Principles of Informed Consent
- To give consent an individual must be legally able to do so. This means the individual needs to be of legal age and mentally competent. To be considered legally competent, the individual must be mentally sound and not under the influence of alcohol or drugs. This means that special care must be taken when treating seriously ill or injured patients. The influence of pain killers or of fear, depression or anxiety brought on by the ailment can be considered grounds for nullifying informed consent.
- The patient should be informed of the benefits of the proposed procedure or course of treatment in a realistic fashion. This means the patient must understand the likelihood of the potential benefits and the variety of possible positive outcomes. Focusing only on the best case scenario, or stating that a possible outcome is a guaranteed outcome, could nullify informed consent if that outcome is not achieved.

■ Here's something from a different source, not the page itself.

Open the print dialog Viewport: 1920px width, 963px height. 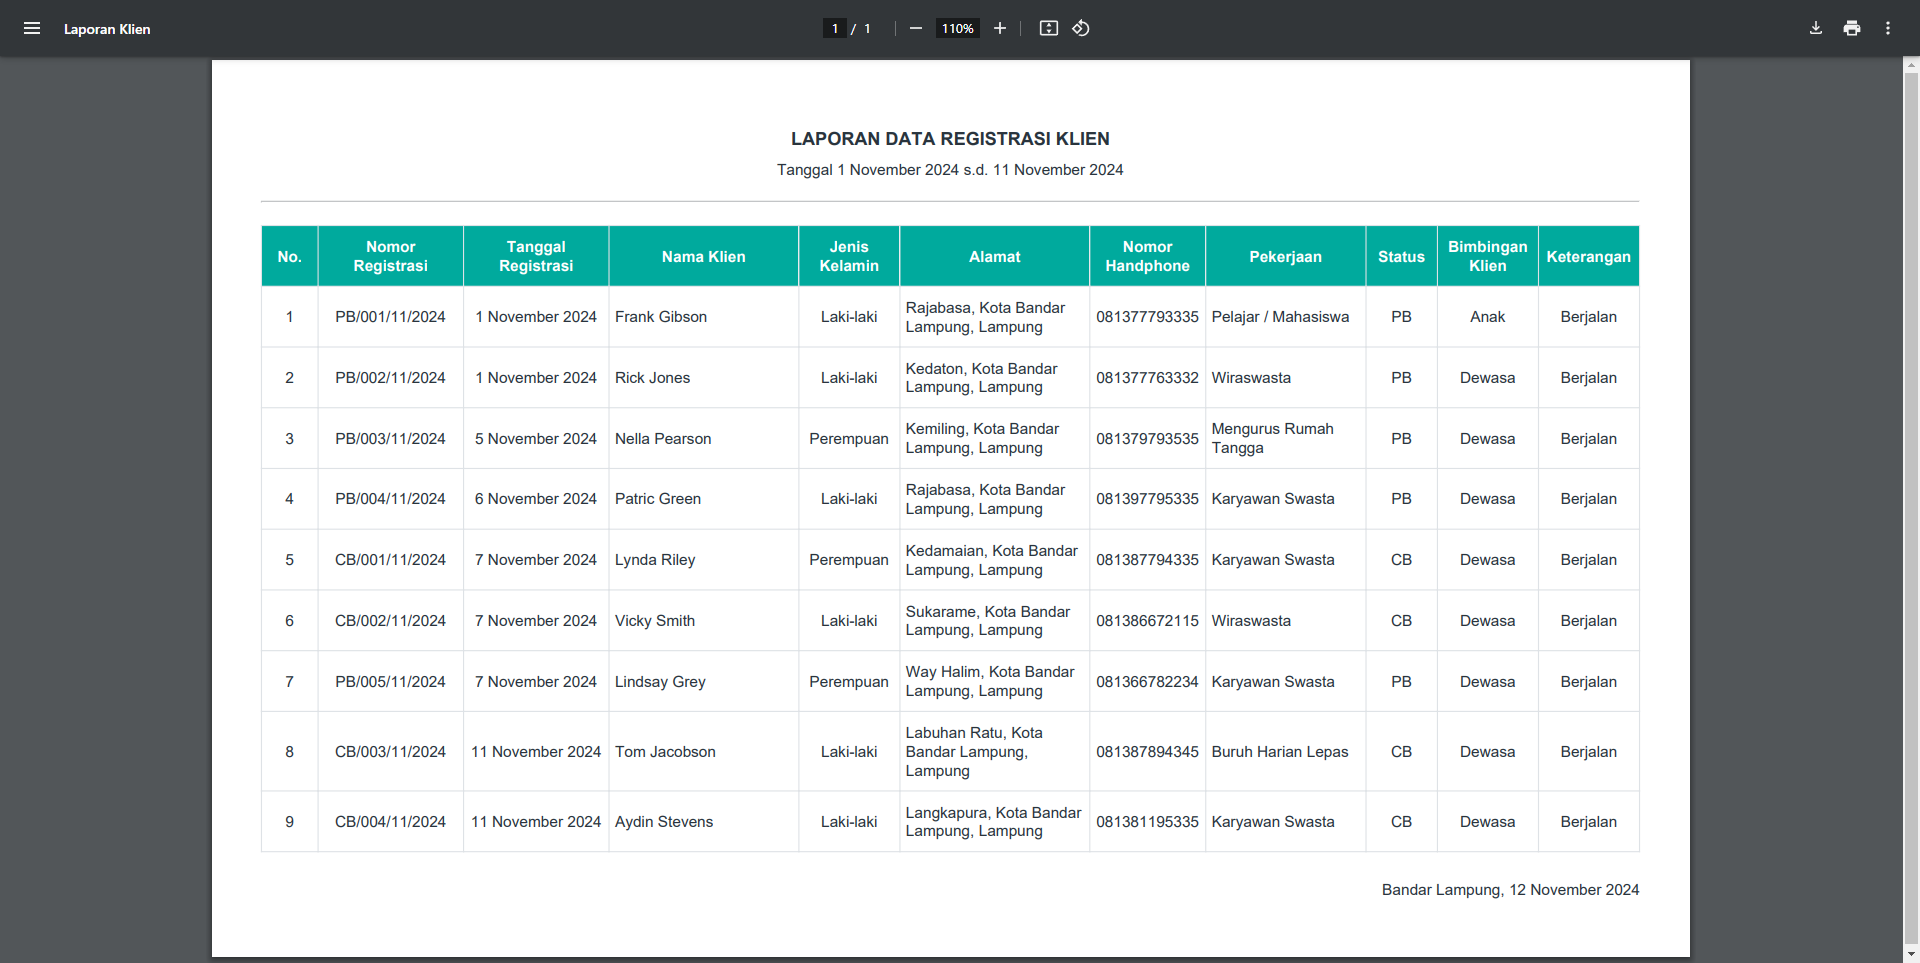(1851, 28)
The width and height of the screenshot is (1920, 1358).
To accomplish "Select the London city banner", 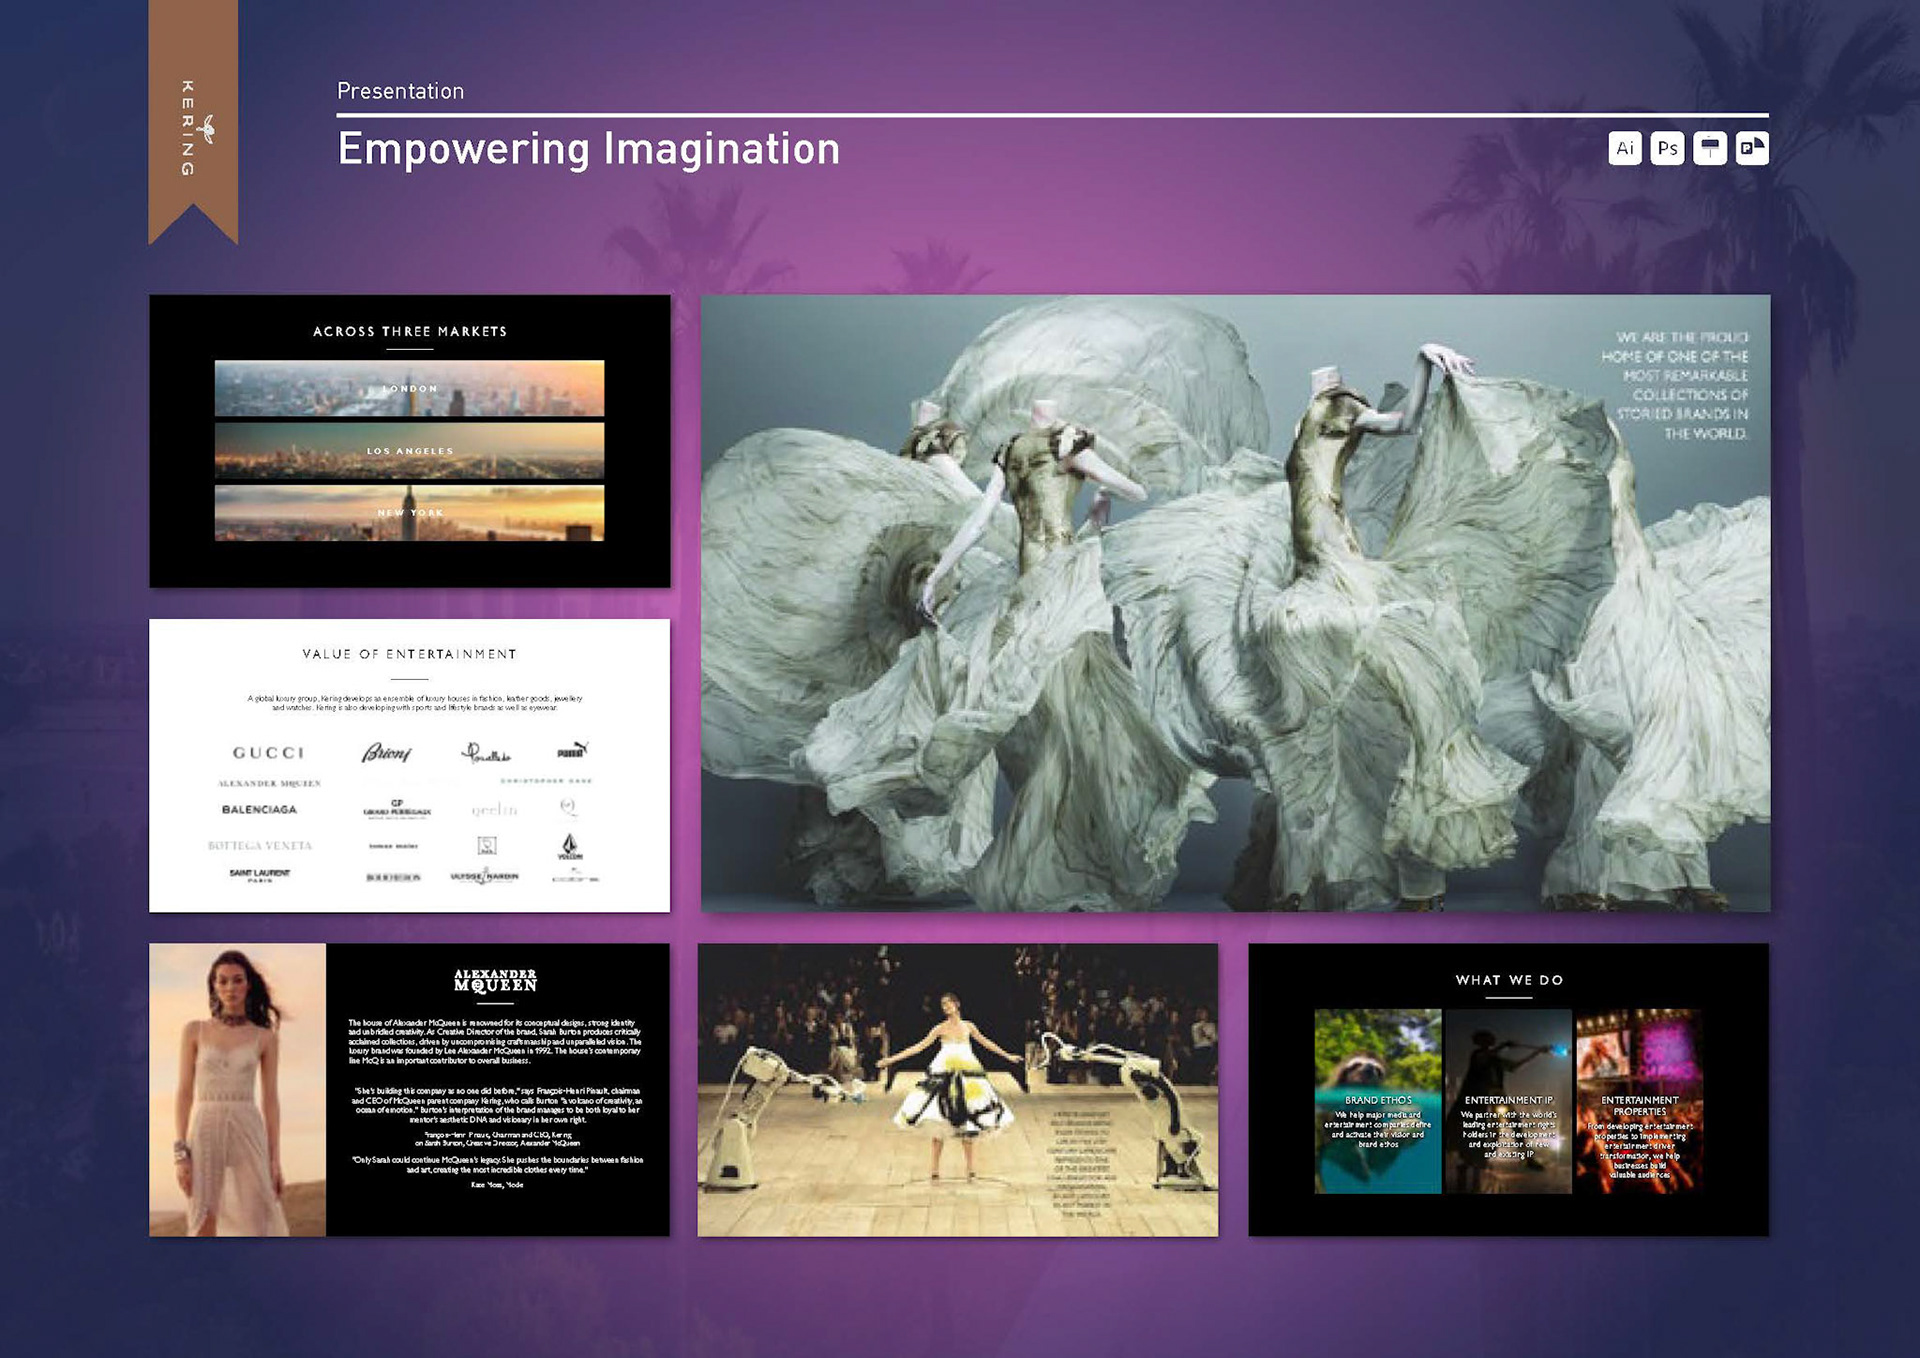I will (409, 388).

- The patient must also be informed of any risks associated with the proposed procedure or course of treatment. This includes the risk that it will not be effective, but must also include any risk of negative consequences including possible side effects. The likelihood of each possible consequence should also be discussed and understood by the patient. The medical professional should avoid using medical jargon and ensure the patient fully understands what is being proposed.
- In addition to risks and benefits, patients should understand the full details of the proposed action. This includes the steps involved, any and all procedures and medications that may be required and the time frame or expected duration of treatment. The patient should also be given an idea of the cost of treatment and an opportunity to consult with his insurance provider. Except in time-critical, life-threatening situations, patients should also never be discouraged from discussing the proposed treatment with others including getting a second opinion if they so choose.